Successivamente alla sentenza, che non specifica cosa si intenda per “effetto drogante” lasciando quindi i commercianti in uno stato di totale confusione su cosa sia legale o no vendere, Unimpresa ha incontrato gli operatori di Catania. “Non siamo criminali, siamo lavoratori che pagano le tasse” sostengono gli operatori. A circa 10 giorni dalla sentenza della Cassazione (ma  diversi sequestri in tutta Italia dopo e anche in Sicilia), molti operatori hanno però deciso di ritirare dagli scaffali la loro merce. È come se all’improvviso fosse scoppiata una bomba, esordisce Andrea.

La sensazione è quella di scivolare pericolosamente fra legalità e illegalità nella totale assenza di linee guida da parte dello Stato. Di fronte a questa situazione stagnante, gli operatori del settore stanno cercando di fare fronte comune, sia a livello regionale che nazionale. Unimpresa durante la riunione con i produttori e commercianti a cui ha preso parte il vice presidente nazionale Salvo Politino e il responsabile della Consulta degli Imprenditori Giovanni La Magna si è impegnata a sostenere gli operatori in questo momento delicato e  ha promesso  di presentare una proposta di legge finalizzata a salvare aderente il settore.

Nei prossimi giorni verrà richiesto un incontro con il Prefetto per discutere le problematiche del settore. Ringraziamo Unimpresa, speriamo che le istituzioni ci diano una mano e che questa situazione di incertezza sia chiarita al più presto, dichiara Giovanni. Finché la Cassazione e lo Stato non si esprimeranno in modo chiaro su cosa è legale e cosa no, continuerà a esserci confusione tanto dalla parte di chi vende quanto da quella di chi esercita i controlli sui prodotti. Andrea e Sebastiano, che come tanti altri venditori del loro settore hanno aperto investito nella loro attività, affermano di sentirsi presi in giro da uno Stato che prima ti fa pagare le tasse e poi ti demonizza.

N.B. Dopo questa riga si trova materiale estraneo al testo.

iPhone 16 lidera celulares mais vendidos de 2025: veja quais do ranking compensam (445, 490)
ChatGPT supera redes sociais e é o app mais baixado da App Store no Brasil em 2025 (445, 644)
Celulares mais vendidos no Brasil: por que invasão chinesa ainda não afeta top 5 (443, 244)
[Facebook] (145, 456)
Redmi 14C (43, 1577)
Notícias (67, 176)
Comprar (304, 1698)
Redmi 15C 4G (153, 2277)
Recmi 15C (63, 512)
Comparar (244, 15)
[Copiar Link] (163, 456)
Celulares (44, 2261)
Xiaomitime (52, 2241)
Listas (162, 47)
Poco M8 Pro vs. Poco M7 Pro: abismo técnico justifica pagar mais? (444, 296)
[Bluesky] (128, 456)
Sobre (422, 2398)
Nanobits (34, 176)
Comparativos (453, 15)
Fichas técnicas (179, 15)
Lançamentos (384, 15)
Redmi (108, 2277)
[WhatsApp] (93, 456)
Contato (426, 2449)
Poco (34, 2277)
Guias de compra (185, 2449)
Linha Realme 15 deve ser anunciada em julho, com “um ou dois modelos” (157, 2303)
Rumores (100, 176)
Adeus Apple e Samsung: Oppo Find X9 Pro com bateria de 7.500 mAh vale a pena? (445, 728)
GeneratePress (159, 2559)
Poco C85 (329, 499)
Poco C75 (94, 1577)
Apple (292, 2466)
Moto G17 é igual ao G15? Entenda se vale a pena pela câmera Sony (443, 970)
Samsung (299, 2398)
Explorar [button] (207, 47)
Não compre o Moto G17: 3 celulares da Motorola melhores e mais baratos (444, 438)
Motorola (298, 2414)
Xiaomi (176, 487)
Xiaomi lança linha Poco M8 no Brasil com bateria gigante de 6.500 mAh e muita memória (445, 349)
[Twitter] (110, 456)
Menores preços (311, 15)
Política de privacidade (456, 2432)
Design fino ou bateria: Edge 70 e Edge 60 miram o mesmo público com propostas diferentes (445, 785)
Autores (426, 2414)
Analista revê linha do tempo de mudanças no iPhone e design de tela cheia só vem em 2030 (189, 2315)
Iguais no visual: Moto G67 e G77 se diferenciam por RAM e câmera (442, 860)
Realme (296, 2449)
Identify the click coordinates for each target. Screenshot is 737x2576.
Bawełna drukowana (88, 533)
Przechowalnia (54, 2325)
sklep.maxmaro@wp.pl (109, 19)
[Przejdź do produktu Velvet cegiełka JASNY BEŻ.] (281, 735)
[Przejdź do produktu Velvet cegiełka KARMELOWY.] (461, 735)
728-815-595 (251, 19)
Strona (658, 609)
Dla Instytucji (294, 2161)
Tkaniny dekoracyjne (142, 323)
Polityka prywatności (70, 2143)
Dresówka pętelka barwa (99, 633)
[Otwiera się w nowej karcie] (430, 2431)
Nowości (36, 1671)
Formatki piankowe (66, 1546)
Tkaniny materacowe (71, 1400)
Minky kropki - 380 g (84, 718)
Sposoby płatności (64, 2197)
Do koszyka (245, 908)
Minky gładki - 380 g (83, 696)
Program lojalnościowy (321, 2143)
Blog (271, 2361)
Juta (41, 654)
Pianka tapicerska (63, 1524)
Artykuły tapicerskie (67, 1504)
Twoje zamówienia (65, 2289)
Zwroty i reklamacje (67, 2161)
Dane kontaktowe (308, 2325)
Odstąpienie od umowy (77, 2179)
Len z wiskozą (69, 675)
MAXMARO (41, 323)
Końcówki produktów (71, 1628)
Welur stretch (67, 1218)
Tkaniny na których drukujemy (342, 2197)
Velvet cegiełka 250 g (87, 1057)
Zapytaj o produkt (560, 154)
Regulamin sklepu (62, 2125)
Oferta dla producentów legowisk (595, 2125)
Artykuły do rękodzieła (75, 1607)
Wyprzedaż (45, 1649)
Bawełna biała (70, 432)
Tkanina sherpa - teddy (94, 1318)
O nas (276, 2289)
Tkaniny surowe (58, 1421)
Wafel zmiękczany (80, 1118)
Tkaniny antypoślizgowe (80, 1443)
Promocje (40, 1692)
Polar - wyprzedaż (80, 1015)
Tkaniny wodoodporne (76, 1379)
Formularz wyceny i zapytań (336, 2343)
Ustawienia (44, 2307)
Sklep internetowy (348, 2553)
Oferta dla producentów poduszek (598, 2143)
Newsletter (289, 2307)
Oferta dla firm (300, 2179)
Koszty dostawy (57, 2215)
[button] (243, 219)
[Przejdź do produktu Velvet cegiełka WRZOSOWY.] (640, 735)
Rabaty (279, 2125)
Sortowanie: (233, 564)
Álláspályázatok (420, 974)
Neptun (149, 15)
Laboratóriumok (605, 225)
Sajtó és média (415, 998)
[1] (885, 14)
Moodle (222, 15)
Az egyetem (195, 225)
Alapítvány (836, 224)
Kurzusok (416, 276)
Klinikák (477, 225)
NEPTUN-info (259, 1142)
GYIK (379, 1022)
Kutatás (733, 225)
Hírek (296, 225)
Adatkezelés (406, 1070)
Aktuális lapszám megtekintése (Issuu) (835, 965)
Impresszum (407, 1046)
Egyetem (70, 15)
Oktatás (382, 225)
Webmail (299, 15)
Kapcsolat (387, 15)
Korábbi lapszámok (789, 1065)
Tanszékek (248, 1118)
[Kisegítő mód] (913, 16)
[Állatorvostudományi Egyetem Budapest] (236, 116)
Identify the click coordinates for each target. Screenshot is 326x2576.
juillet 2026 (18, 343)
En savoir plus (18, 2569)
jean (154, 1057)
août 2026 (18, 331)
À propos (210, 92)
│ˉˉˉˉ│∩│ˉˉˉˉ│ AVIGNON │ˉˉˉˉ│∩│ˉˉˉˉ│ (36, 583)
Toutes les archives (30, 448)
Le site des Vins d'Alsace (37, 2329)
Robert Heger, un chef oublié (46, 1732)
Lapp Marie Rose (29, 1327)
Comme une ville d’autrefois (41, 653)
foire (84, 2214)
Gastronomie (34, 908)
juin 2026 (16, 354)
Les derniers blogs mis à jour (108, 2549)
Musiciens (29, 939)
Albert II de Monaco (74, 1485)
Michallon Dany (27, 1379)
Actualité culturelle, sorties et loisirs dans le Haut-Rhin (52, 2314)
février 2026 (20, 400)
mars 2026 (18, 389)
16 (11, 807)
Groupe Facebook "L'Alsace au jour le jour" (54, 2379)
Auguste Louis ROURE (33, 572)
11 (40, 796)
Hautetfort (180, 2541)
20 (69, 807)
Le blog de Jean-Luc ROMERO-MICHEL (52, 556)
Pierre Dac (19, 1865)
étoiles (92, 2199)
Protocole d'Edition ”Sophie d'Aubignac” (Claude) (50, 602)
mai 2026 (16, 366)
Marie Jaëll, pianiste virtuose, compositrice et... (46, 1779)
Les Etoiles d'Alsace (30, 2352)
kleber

È importante ricordare che commercianti e imprenditori hanno avviato tutti i percorsi istituzionali del caso, dal dichiarare l’attività a servirsi di commercialisti e notai per costituire le società, oltre ovviamente a pagare regolarmente l’Iva. E continua: In realtà, noi saremmo felici di subire controlli anche regolari, se solo le norme a cui adattarci fossero chiare. Essendo lavoratori come gli altri, abbiamo interesse a vendere prodotti certificati.

La confusione che si crea da leggi fatte male e a metà comporta danni economici ingenti per i lavoratori, spiega ancora Sebastiano con il suo tono di voce sempre pacato. Penso a tante persone che hanno cambiato la loro attività pensando di essere nella piena legittimità, che hanno investito in un settore e ora rischiano di trovarsi a piedi da un giorno all’altro e a dover licenziare decine di dipendenti.

A quasi tre anni dall’apertura dei primi canapa shop in Italia, ci sono circa 800 negozi distribuiti sul territorio nazionale, con una filiera che coinvolge oltre 10mila persone.
L’anno scorso, il volume di affari è stato di 150 milioni di euro e stando alle ultime statistiche si potrebbe arrivare a 36 miliardi di euro a livello europeo entro il 2021. Al termine dell’assemblea sono stati nominati gli organi: coordinatori Sanaz Alishahi Ghomi e Andrea La Causa. Consiglio Direttivo: Valerio Gialli, Franco Puglisi, Giovanni Messina, Giovanni Chiarenza, Antonio Pellegrino, Gaetano Sapienza e Sebastiano Costantino.